To understand why Mr Trump's 1461 day presidency to end of 2020 was likely to be the most dangerous whomever ruled the wavelengths, BRI.school invites you to co-edit a 7 minute read on a short history of world trade in millennium 2 - see far right column. In Moore's laws maths -this period's exponential rise breaches singularity - for first one computer chip has more switching/analytic capacity than the human brain's cells- tenmoore.com - The Games
http://www.1461.worldhttp://www.economistdiary.com trump's 1461 days were natures, AI, SDG destiny's and most dangerous presidency this month's 3 greatest risks to under 30s goodwill webs and english-language edu- brexit, n korea and huawei (see keynesian analysis in next tweet)
INDUSTRIAL REVOLUTION 4 : special china thanks: BRI Belt Road IQ -need custom guide rsvp chris.macrae@yahoo.co.uk normanmacrae foundation, DC-text 240 316 8157
Main reason for optimism is leapfrogging - thats when a society/place that was excluded from industrial age networks leapfrogs an old system to a new one thanks to 1000 times more COMstech than 1946; about a third of the world never had wired telephone lines, now almost all have mobile (text version); more than a quarter of the world never had electricity grids, now microsolar is linking in;. Prior to 2017 only Jim Kim open spaced this debated in DC: let's hope all parents and youth do now from usa to china to Rome, from Scotland to Argentina, from Bangalore to Haiti. from . G1 G2. Join Valuetrue.com and QBG -does your place have a JYK to celebrate global youth? futures of Liberty 1 & education 1
Even as the 1960s moon race inspired the world, we need to understand how unequal the opporttunity to innovate had been - even in the 1960s as many as half the world's people had no access to electricity grids so they got their news of the moon race by word of mouth.

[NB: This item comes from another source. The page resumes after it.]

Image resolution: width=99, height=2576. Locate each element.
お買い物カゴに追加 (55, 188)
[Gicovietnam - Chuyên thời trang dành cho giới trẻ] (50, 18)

Consider 1000-1500- until the last few years of this period , the known world was Europe-Asia and NE Africa; #BR8 the med sea was the main world trade waterway; places facing this sea increasingly developed win-win trades; moreover #BR7 the west asian border to med sea was the start of an amazing overland relay of traders which stretched all the way to china (the silk road was the greatest overland world trade route ever and to sustain its interfacing markets required positive cross-cultural bridging all along its route. Silks and spices from the Chinese end acted like a positive currency- there was much demand for them whose value naturally went up the further they were merchanted back to Europe. Everyone gained for this trading route- you can read marco polo's diaries- perhaps nowhere invested more in artistic celebrations of being a major hub of positive trade than his hometown venice in europe and the town he was asked to govern for 2 years in china Hangzhou which marco described as the great town of markets in the world.)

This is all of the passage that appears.